One unexpected finding from our review was in settings where rapid testing was available, there was no significant difference in HIV test uptake compared to settings without rapid testing. This observation should be interpreted with caution. One possibility could be because the majority of studies with rapid testing were conducted in emergency department settings, a setting with the lowest testing uptake in this review. Another possibility is that unlike other studies which specifically assessed the impact of rapid testing compared with venepuncture, our systematic review examined the difference in HIV test uptake between settings where rapid testing was available compared with settings that did not have rapid testing uptake. Therefore, there could be other confounders related to sub-populations attending these settings [37, 38]. There is evidence of greater appeal of rapid testing compared with venepuncture. For example, a 2013 systematic review on rapid point-of-care HIV testing found that youth preferred rapid point-of-care tests compared to traditional testing methods [39]. Similarly, a study of adults attending general practices in France reported higher acceptability of a rapid test (92%) compared with venepuncture (64%) [40]. Studies report that patients prefer to receive their results quickly and would recommend rapid testing to their peers [41, 42]. Rapid testing can reach high-risk populations in clinical and community settings, which is critical in testing untested individuals [43, 44]. However, there is evidence that some patients may have concerns regarding the reliability of the rapid test and having their clinical visits prolonged [33]. Further research is warranted to understand how rapid testing (including HIV self-testing) could improve HIV testing rates using an opt-out approach.

Our findings have implications for policy and practice for HIV testing. First, congruent with WHO and US CDC recommendations, our review strengthens the evidence base that an opt out testing approach could further improve HIV testing. However, this should not be a one-size-fits all recommendation as evidenced by the high heterogeneity between studies. This underscores the importance to consider the type of clinical service and the unique socio-cultural contexts of different regions and countries. Nevertheless, our review provides a useful compendium of studies where opt-out testing has worked well and where it has not. Second, we highlight the settings where more work is needed to improve HIV testing rates, for example, in emergency departments and hospital outpatients. Whilst opt-out testing in these settings may reduce stigma associated with HIV by normalising testing, further implementation research is needed to understand ongoing barriers and focus on strategies to better integrate HIV testing into the clinical workflow.

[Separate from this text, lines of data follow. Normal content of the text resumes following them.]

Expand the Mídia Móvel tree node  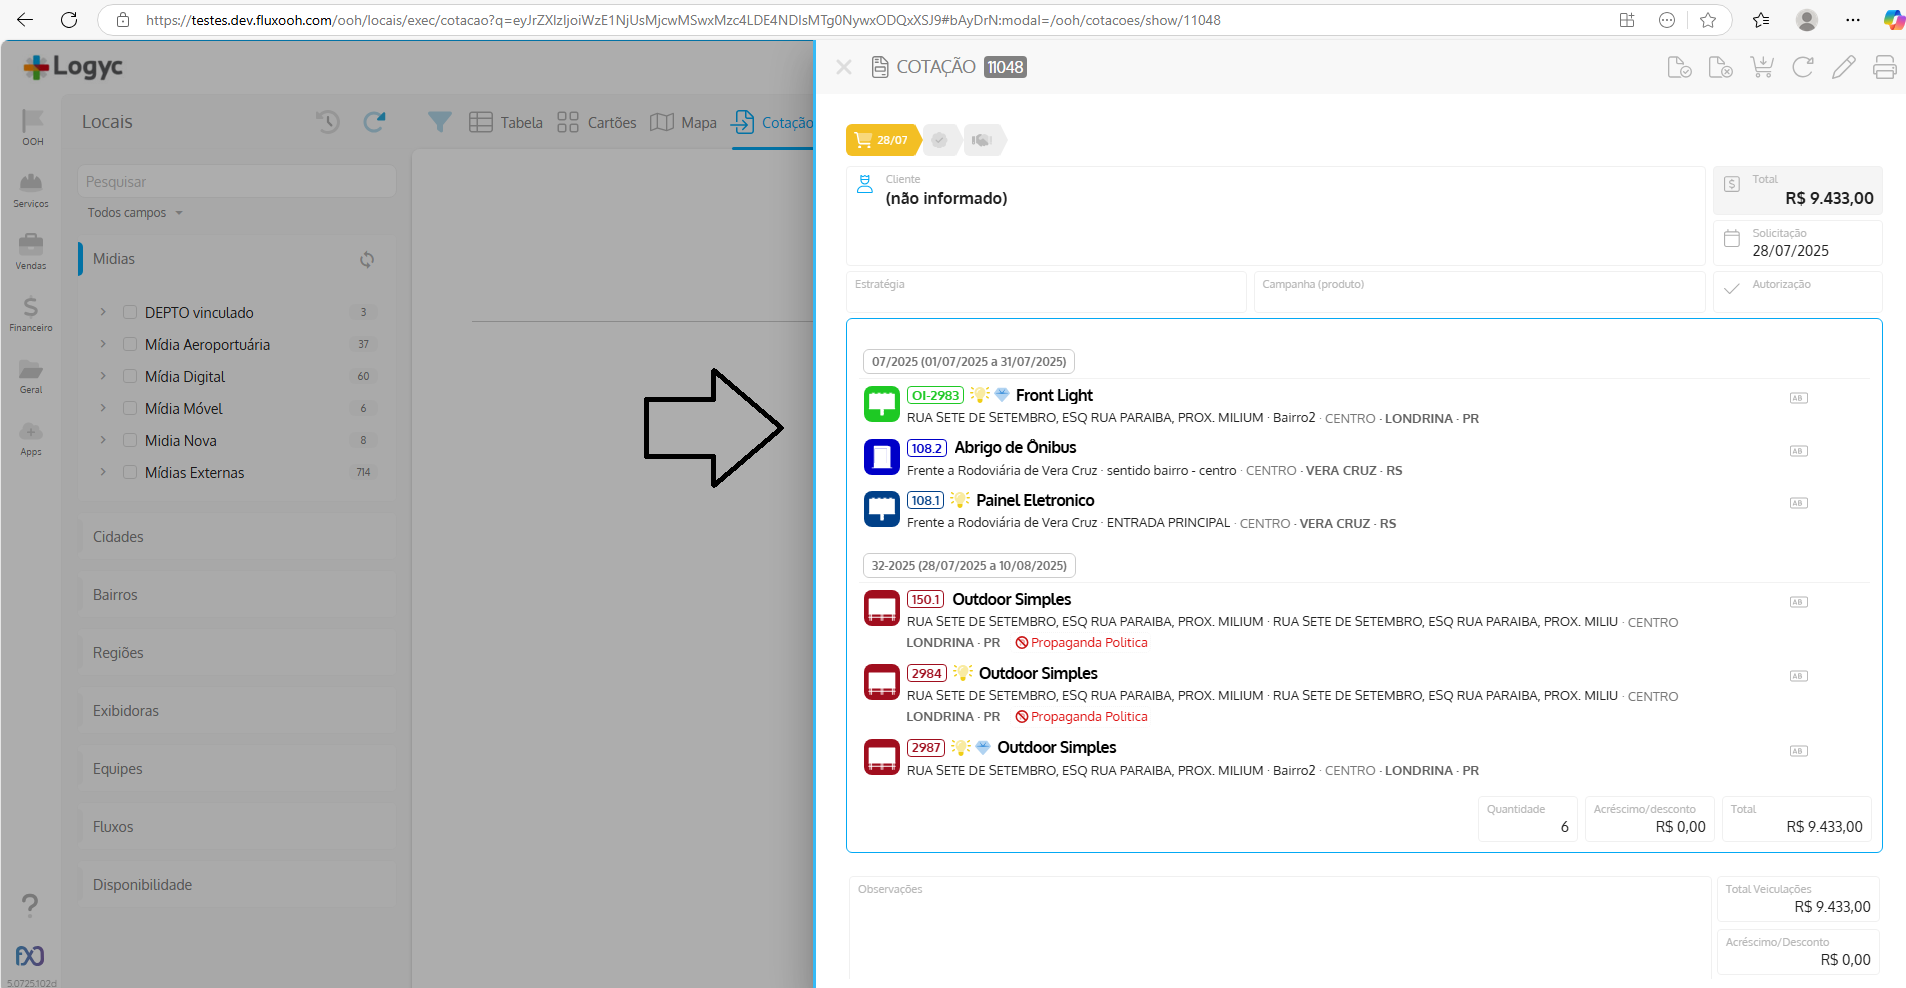click(x=103, y=409)
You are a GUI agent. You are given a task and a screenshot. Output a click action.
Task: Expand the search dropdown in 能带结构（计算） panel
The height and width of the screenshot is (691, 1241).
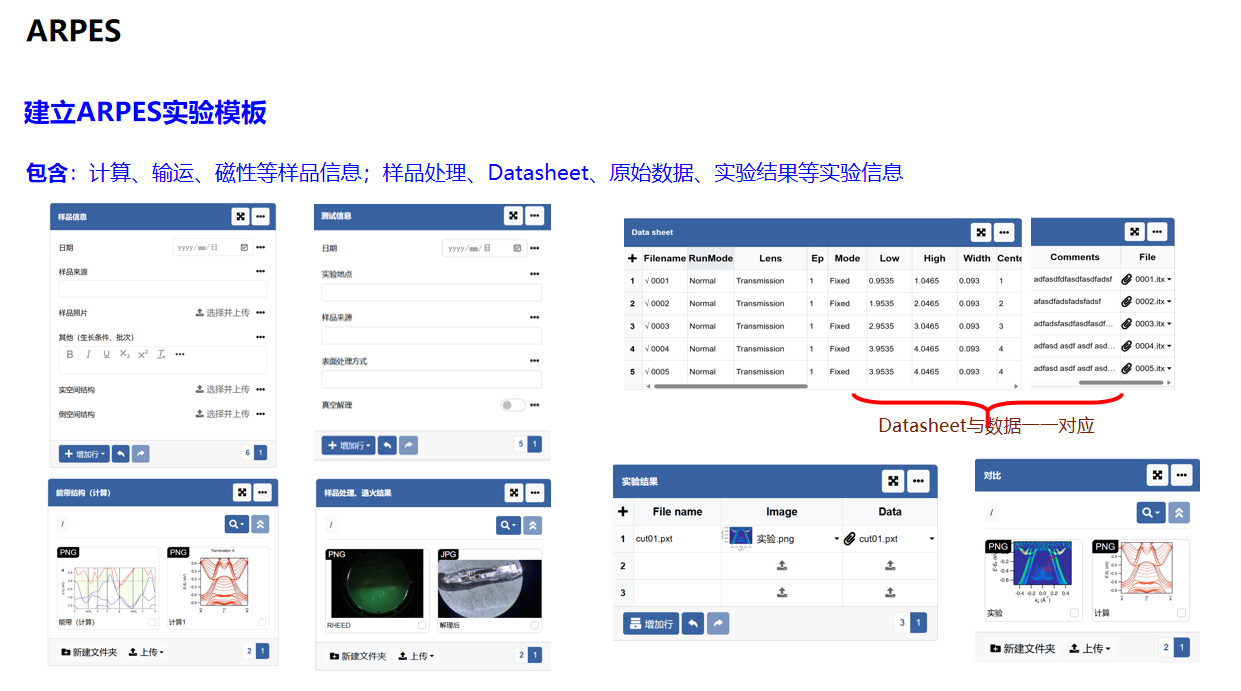[236, 524]
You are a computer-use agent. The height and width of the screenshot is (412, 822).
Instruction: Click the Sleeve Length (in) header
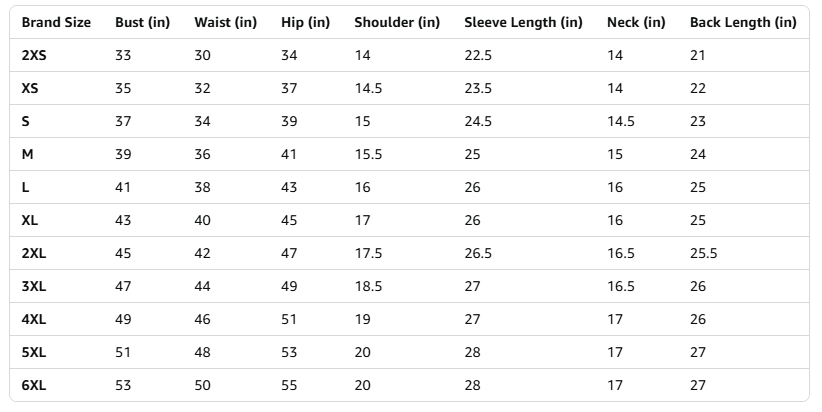(x=523, y=22)
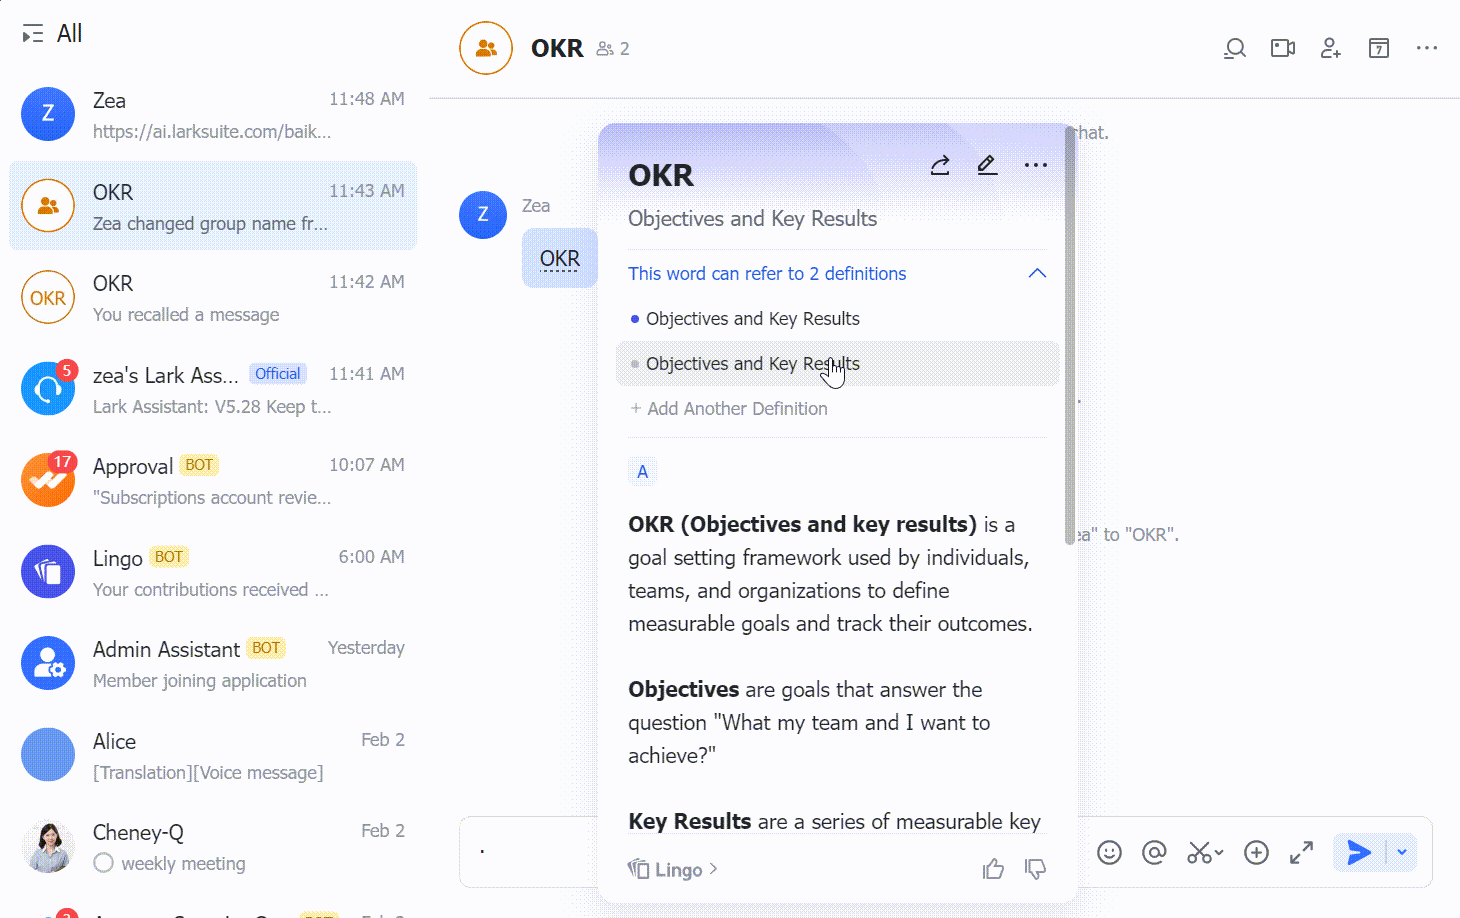Add members to the OKR group

[x=1331, y=48]
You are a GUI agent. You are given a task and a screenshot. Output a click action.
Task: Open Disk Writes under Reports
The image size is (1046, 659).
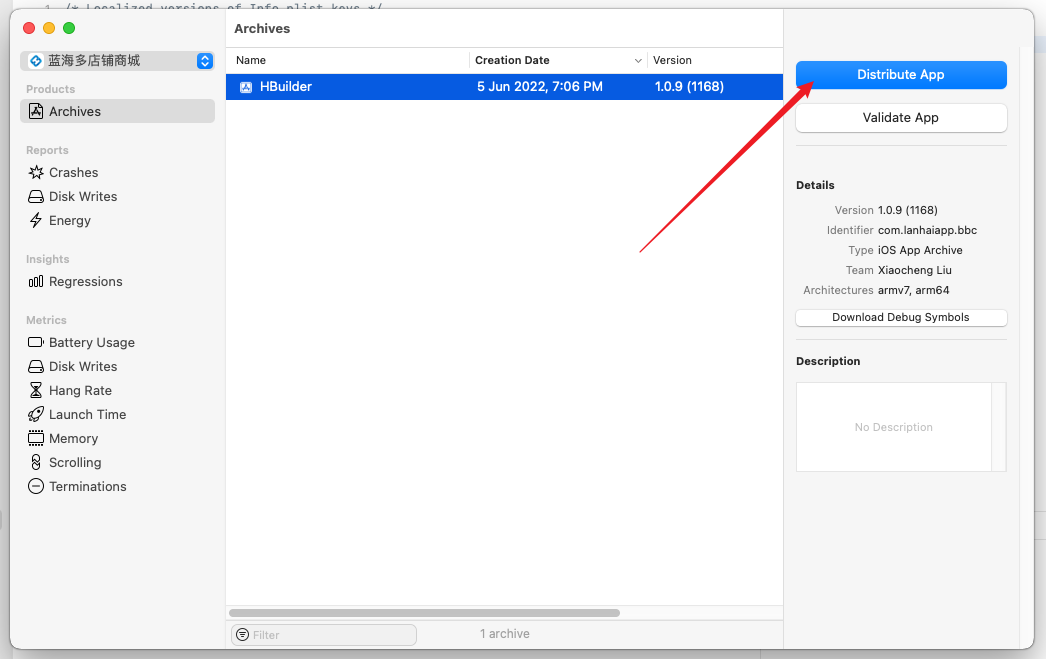[x=83, y=196]
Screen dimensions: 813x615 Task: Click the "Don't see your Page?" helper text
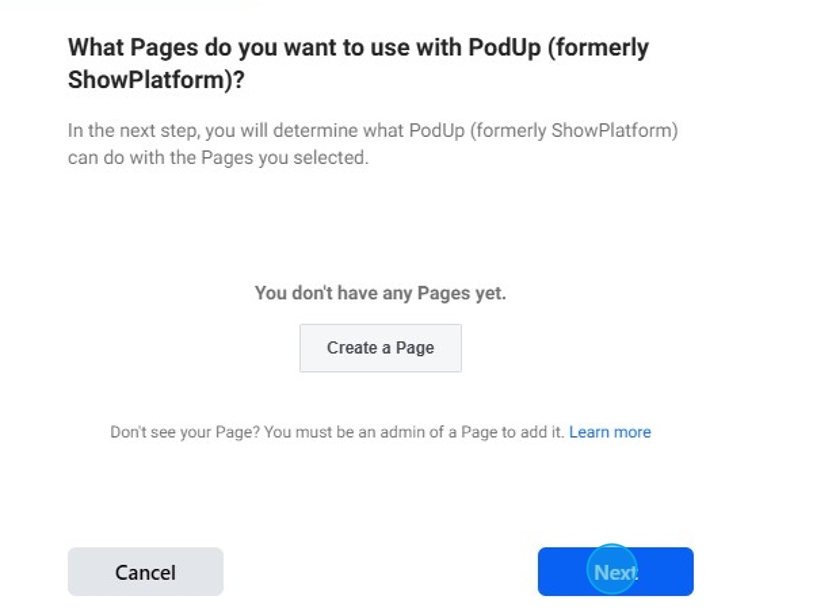pos(338,432)
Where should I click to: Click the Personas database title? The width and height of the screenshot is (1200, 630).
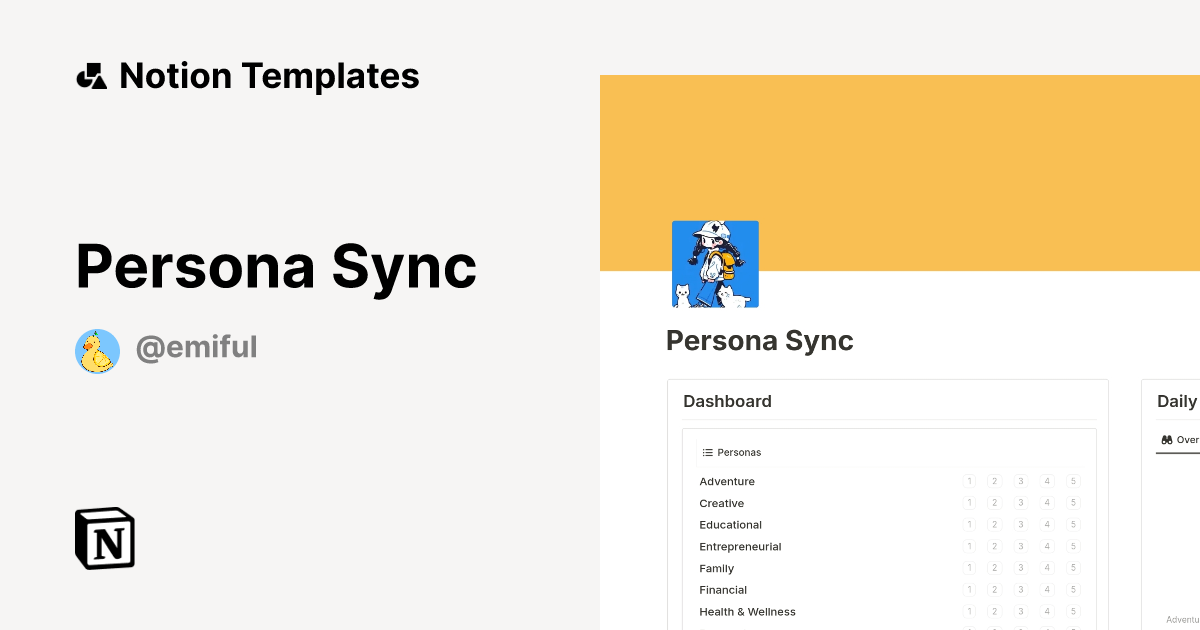click(740, 452)

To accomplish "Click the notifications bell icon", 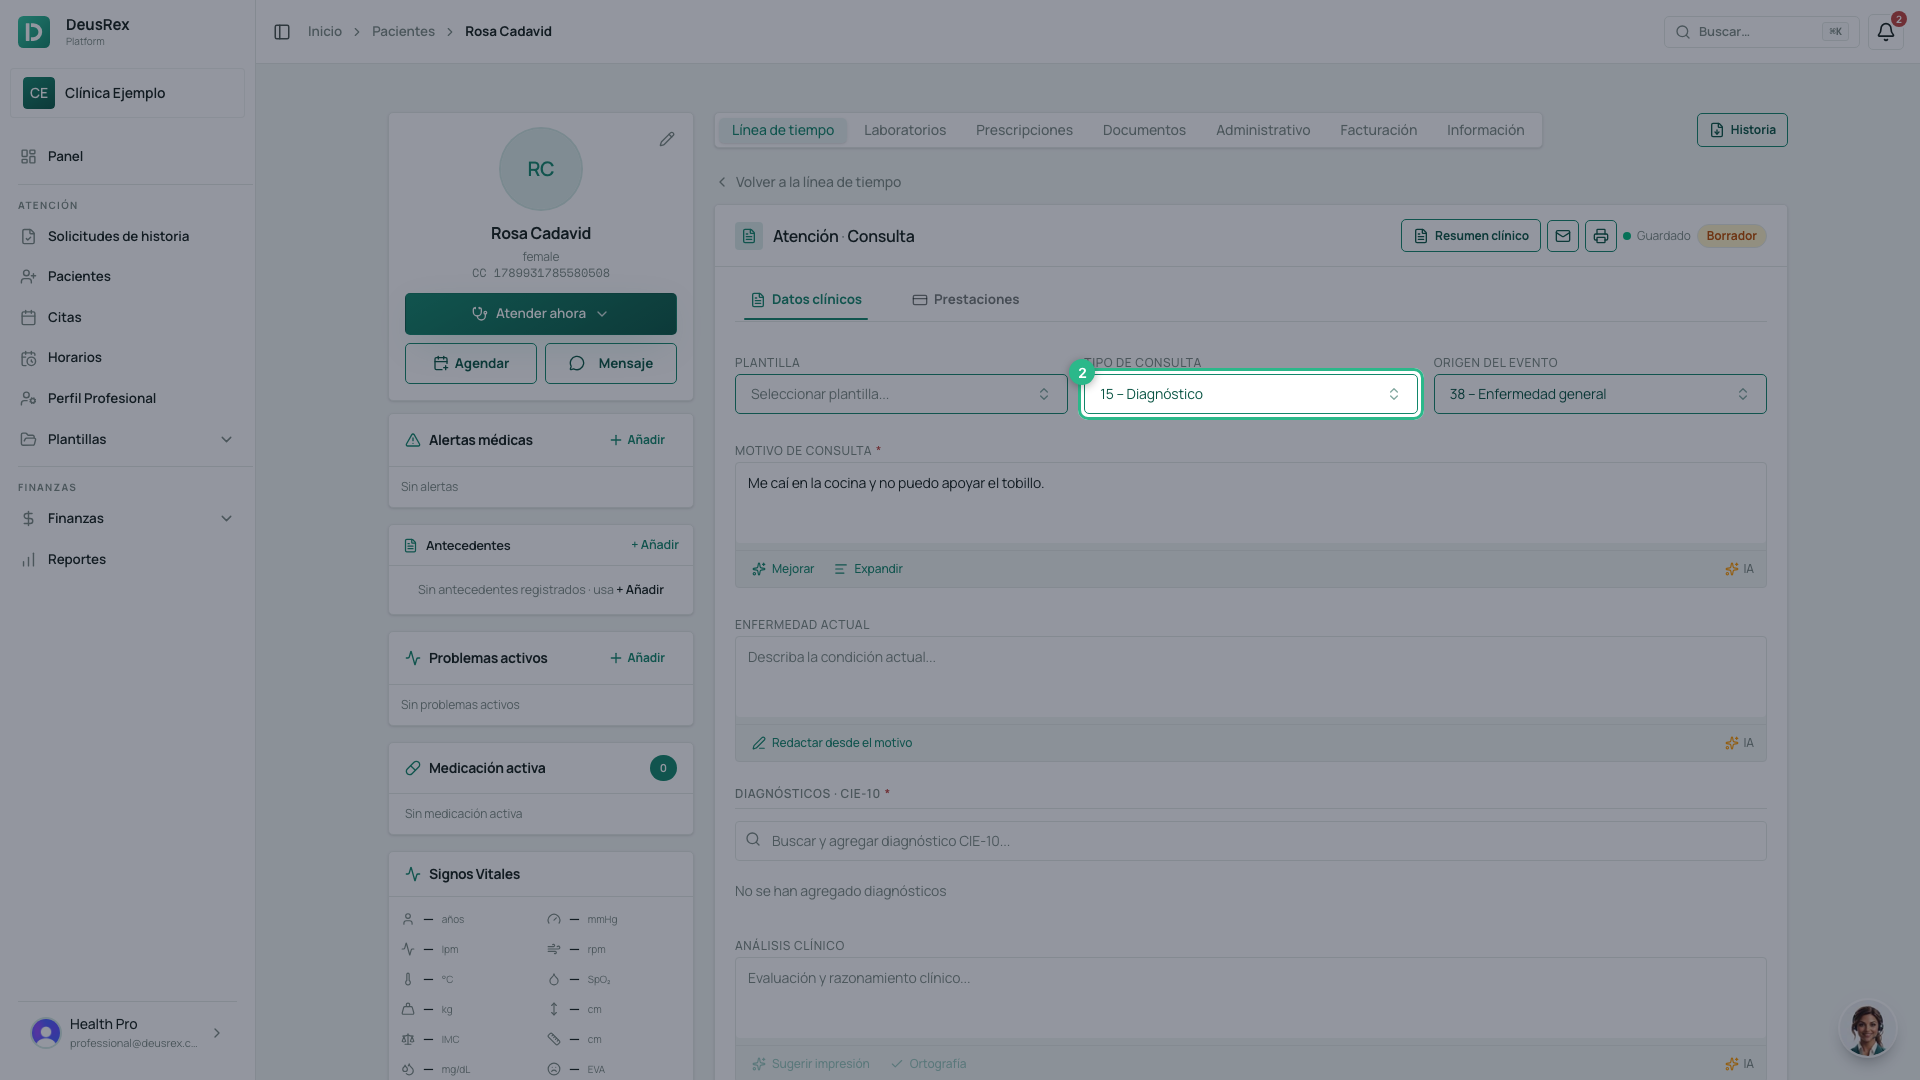I will [x=1885, y=32].
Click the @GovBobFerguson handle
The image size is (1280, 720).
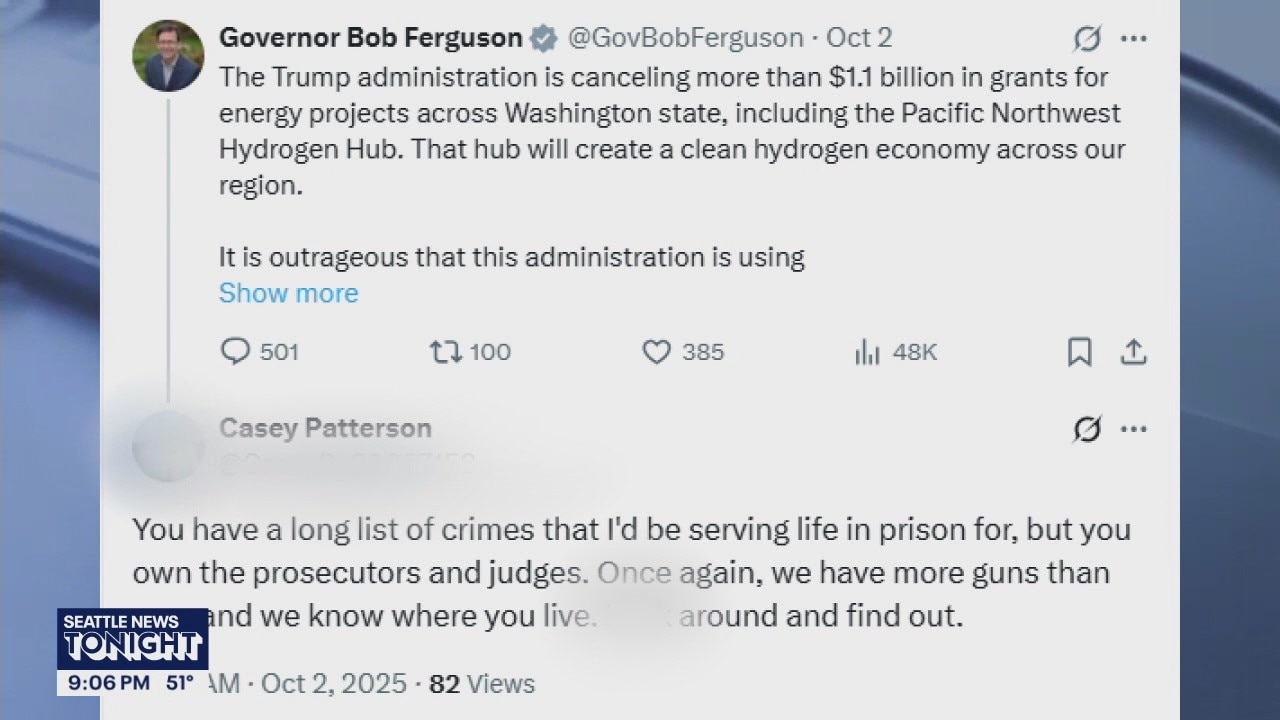pyautogui.click(x=685, y=38)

There are a few limitations of this systematic review. First, many studies included were from high-income countries, specifically, more than half were from the USA. As such, the results may not be easily generalisable to other settings and/or in lower-income settings. A large proportion (71 of 150) of studies were from an emergency department. Therefore, our findings could be skewed by the large proportion of studies from the USA, emergency department settings and/or high-income countries. Second, we found a low number of studies using the risk-based HIV testing approach (19 of 150 articles), thus exposing a gap in the literature for future studies to evaluate the value of this approach [10••]. Third, we found high heterogeneity between studies, highlighting the importance of the need for local, contextualised evidence when deciding between an opt-in, opt-out or risk-based testing approach. We explored this heterogeneity in our meta-regression analyses and found that country-income level, settings and type of population could explain some of this variability, but there remain unexplained confounders.

In conclusion, this review adds to the current literature that opt-out testing can significantly improve HIV test uptake compared to opt-in in various settings and across different populations. We also uncovered settings (emergency department, primary care, pharmacy) where HIV test uptake remains poor, highlighting the need to implement new strategies in those settings to improve HIV test uptake if we are to end the HIV/AIDS pandemic.